I was simply there as a helping hand to confirm that they have been dating for years, and I've been helping them hide it from everyone. Helping them and also letting everyone think I was entangled with them, just so no one would suspect it before they were ready to tell anyone. Needless to say that it all shocked everyone and made gasp in dismay as they stared at the three of us.

Even Emma and Misha, though I refused to focus on their reactions as it all hurt to fucking much.

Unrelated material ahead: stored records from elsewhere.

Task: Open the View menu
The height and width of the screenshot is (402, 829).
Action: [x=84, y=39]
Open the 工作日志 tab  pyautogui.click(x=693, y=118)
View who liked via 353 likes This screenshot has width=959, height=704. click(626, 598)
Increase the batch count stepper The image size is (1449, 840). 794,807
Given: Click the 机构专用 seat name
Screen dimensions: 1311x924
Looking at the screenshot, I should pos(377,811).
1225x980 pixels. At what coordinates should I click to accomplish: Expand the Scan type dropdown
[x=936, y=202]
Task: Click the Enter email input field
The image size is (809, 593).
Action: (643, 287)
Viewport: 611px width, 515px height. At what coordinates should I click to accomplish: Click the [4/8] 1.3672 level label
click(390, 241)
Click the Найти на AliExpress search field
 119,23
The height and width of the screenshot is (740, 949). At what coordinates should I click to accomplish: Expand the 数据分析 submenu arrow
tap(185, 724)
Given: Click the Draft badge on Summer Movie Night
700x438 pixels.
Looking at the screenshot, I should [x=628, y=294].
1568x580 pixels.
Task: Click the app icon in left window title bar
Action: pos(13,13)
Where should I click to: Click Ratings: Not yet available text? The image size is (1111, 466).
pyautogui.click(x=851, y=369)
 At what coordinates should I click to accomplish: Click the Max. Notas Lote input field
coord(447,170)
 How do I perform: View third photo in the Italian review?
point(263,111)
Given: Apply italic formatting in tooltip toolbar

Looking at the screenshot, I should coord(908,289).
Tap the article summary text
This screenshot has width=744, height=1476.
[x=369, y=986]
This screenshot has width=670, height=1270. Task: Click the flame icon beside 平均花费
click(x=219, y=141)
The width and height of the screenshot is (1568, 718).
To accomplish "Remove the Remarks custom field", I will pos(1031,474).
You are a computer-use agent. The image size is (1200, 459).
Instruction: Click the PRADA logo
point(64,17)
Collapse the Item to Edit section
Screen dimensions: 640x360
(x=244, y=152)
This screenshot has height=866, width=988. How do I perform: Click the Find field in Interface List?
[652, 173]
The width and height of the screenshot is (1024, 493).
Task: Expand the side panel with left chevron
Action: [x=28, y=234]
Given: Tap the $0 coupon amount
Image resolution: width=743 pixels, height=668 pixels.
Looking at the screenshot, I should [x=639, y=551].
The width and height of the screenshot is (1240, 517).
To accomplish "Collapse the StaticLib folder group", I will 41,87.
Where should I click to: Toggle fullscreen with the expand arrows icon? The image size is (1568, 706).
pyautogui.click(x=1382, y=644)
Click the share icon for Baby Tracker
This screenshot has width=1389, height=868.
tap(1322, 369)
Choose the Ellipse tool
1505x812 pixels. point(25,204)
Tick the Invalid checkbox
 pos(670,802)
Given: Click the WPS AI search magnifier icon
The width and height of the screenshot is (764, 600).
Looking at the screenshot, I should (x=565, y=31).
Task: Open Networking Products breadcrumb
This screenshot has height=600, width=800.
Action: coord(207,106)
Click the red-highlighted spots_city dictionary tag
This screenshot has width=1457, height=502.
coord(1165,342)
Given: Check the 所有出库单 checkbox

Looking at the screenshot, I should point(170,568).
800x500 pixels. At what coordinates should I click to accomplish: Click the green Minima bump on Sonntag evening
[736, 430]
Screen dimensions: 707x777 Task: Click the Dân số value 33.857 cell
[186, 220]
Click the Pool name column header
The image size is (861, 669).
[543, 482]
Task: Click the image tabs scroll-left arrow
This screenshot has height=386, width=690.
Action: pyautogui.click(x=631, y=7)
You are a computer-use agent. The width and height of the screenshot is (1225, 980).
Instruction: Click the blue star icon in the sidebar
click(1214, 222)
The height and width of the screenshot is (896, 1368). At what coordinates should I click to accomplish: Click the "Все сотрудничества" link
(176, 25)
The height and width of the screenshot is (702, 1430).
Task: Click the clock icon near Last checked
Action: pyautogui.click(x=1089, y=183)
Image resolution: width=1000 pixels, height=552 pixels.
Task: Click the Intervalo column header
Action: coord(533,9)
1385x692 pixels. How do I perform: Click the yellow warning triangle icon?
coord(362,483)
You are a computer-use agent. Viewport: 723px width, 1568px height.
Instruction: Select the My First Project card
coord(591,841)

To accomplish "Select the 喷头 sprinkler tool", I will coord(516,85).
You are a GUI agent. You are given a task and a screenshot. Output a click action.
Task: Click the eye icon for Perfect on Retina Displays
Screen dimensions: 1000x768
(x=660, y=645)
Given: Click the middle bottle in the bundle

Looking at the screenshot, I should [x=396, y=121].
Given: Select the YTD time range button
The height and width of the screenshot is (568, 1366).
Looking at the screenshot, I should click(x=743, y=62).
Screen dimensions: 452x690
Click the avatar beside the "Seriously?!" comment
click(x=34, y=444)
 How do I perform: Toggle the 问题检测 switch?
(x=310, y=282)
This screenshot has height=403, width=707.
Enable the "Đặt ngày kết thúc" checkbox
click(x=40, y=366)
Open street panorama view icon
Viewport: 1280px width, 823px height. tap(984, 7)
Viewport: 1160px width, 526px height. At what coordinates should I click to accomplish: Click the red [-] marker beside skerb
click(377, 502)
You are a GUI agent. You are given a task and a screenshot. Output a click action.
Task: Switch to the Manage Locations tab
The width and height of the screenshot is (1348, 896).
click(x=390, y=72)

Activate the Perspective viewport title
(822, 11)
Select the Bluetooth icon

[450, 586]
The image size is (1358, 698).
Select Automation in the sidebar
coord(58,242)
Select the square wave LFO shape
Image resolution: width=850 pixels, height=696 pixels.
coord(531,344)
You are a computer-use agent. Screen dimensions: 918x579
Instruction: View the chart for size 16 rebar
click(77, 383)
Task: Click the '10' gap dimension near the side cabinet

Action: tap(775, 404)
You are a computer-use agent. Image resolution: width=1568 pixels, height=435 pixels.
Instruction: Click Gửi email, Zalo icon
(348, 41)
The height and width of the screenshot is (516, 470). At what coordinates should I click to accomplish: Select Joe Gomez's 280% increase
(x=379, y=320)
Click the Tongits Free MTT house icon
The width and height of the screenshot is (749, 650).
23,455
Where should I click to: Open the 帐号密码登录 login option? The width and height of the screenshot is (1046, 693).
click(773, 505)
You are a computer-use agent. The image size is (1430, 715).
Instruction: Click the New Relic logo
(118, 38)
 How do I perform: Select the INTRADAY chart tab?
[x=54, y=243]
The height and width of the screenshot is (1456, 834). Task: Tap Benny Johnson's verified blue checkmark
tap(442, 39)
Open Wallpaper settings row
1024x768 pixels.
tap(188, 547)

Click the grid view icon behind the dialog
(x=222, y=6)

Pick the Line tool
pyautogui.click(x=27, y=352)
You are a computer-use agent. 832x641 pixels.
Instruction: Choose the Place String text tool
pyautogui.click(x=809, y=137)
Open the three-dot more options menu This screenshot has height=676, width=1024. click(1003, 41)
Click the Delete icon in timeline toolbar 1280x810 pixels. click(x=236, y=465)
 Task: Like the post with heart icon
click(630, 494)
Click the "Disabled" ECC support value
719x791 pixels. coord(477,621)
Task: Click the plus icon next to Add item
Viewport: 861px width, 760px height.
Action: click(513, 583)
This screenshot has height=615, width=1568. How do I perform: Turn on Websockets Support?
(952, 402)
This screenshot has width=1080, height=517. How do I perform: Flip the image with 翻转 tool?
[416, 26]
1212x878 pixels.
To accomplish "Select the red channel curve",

Unable to hide how bad I was fucking feeling, when they pressed me, I just said what would shut them up.

"I'm just tired of faking that I'm alright, when I keep having daily nightmares of my papa being murdered right in front of me. Five years may have been enough for you to get through his death, but it's not for me. I was there, he died in front of me, in my arms. Not yours. And I'm not going to pretend that I'm great just to make you feel a fake sense that you are helping me, when you are not. Which I've been doing on the last years. But I've had enough, so leave me the fuck alone, and live your happy lives full of disgusting displays of love and overbearing affection, and forget me, please. Thank you!" Then I finished my Irish coffee in one go, stood up, made a soft greeting to my maternal nonni, mama, and left.

And though I know it was a bitch move, there is truth to it.

But the current real to my misery is Misha. Misha, plus my papa, plus the way they have all been treating me. It was too much, and I need to shut them down. Even Leo and Luigi decided to give me space. Appreciate it.

Though it was more like they wanted to be fully alone with one another, far away from their problematic third wheel… me. Which I get it, really, it's fine.

So, when I left them by themselves, in their happiness of love, and soon to be married, plus what Pieter, Willem, Vladmir, Bram, Hendrik, Nicolao, and Riccardo, are planning to do in mama's marriage,─ which I know because I hacked Peter's phone when I was bored and saw what they were planning in their private group chat with all the boys.─And left to my cave, how they refer to my room.

Then, I… cried. I cried put a playlist to blast out on the max volume and cried. Fuck, I cried like I hadn't cried in a while. I cried so fucking much that my face got swollen, my energies ran out, and little after I stopped crying I fainted.